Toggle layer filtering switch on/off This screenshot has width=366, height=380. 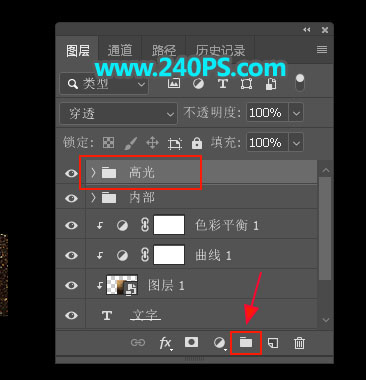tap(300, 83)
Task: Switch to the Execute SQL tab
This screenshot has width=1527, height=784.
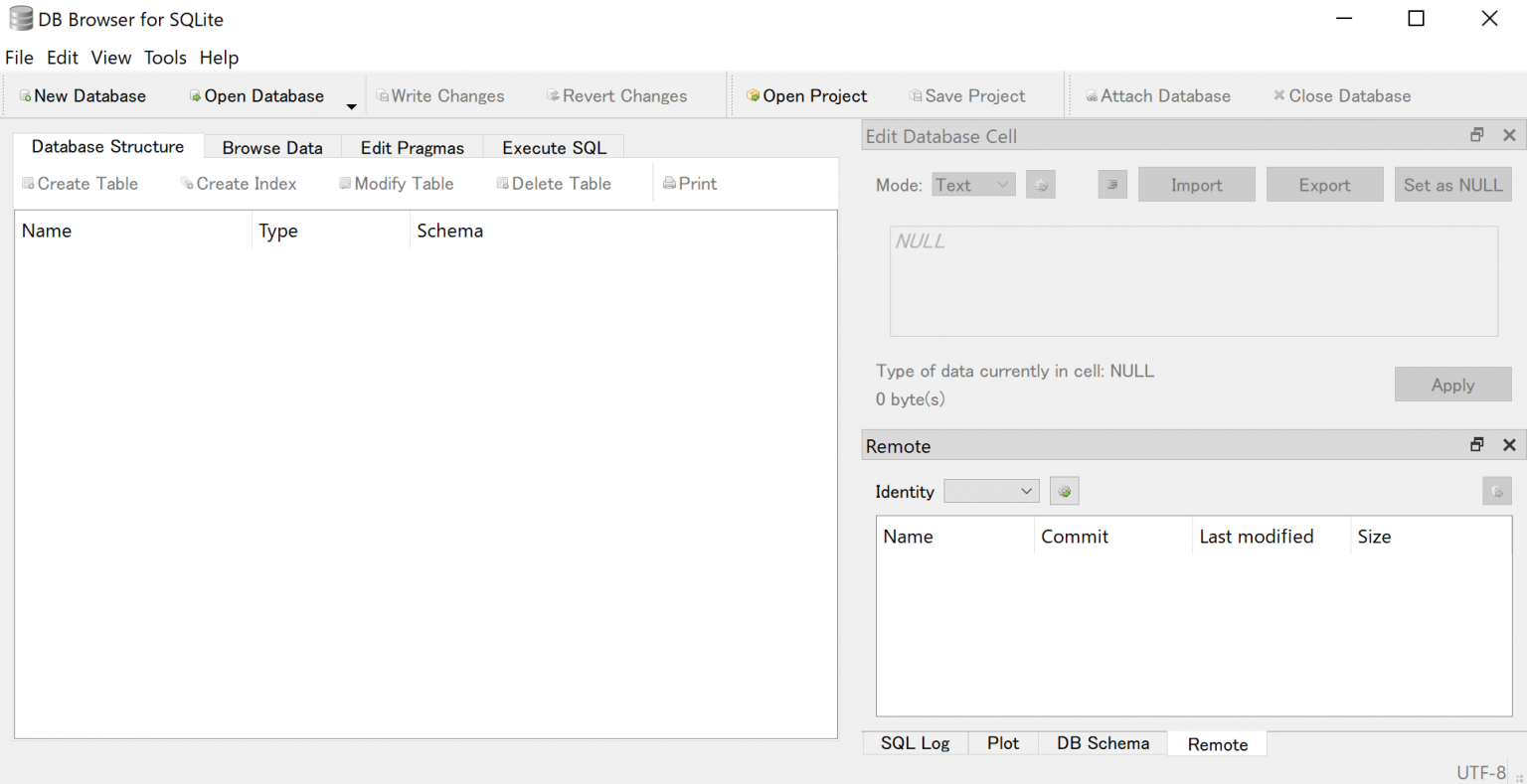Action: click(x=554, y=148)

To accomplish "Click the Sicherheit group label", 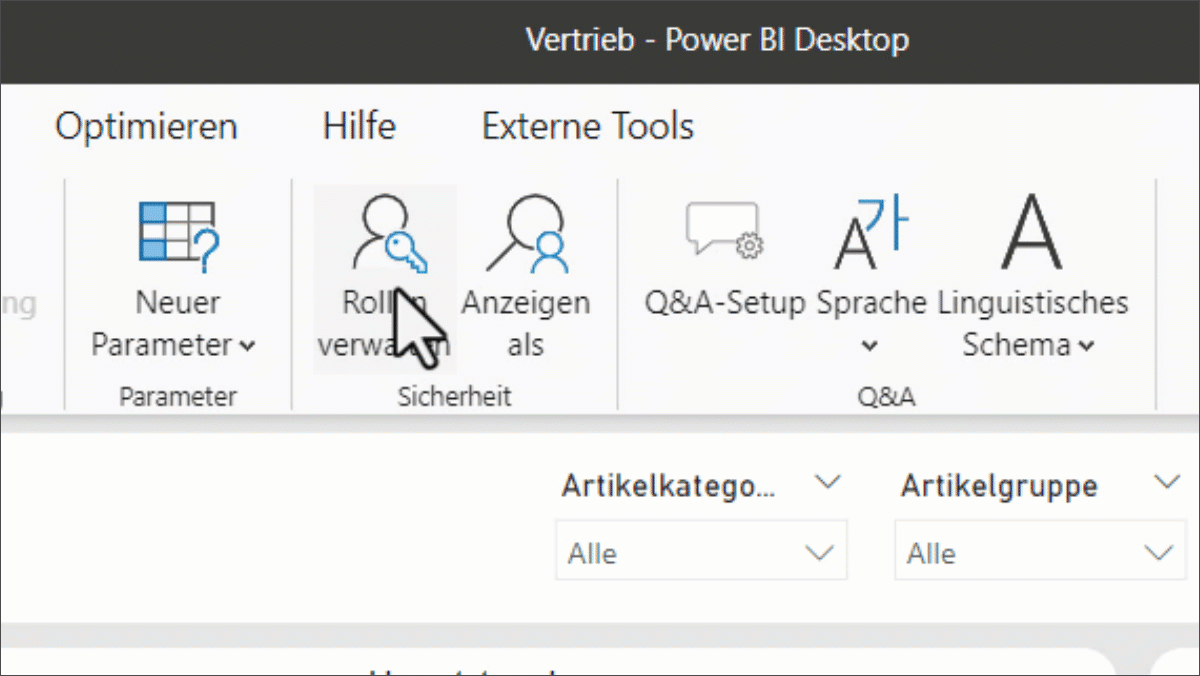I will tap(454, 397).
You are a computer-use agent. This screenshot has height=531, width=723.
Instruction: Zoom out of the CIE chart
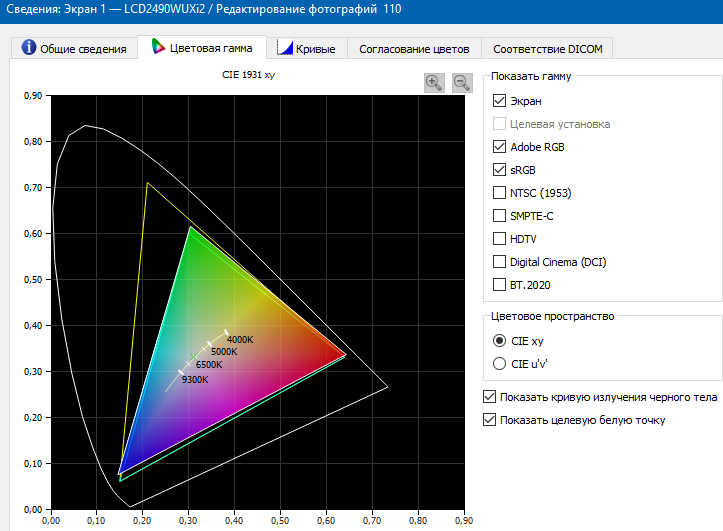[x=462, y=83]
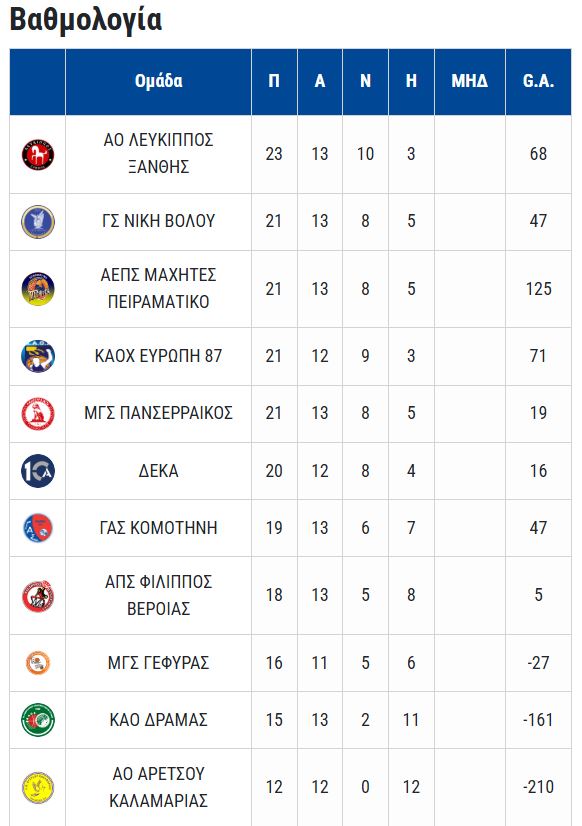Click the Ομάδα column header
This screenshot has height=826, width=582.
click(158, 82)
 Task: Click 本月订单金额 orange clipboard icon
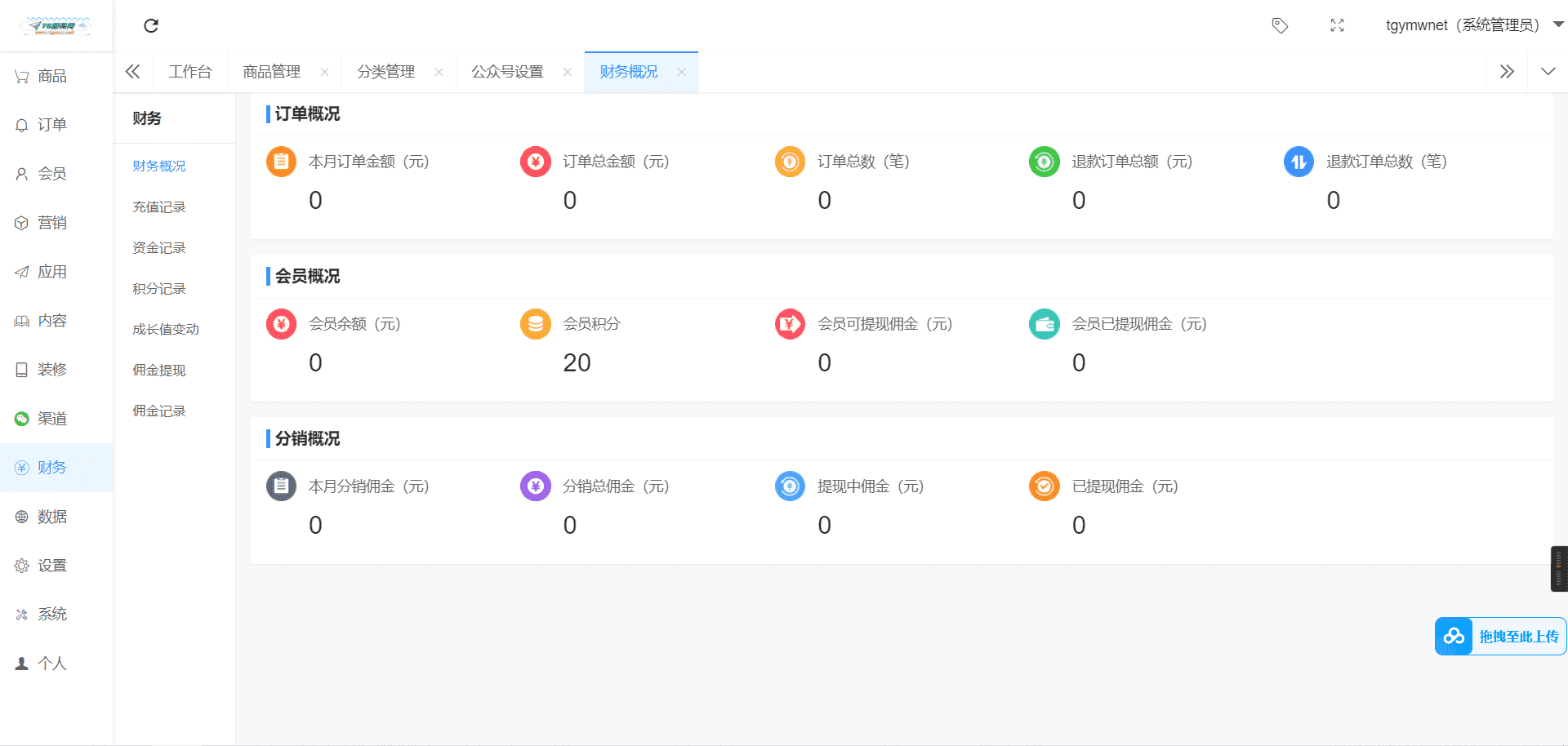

### Problem to solve:
From the line that contains "Instruction: Zoom out of the CIE chart" to the last line of the data, print each line exactly, both ends included, and omit the pictures.

### Solution to the exercise:
Instruction: Zoom out of the CIE chart
[x=462, y=83]
Click the Ομάδα column header
This screenshot has height=826, width=582.
click(158, 82)
 Task: Click 本月订单金额 orange clipboard icon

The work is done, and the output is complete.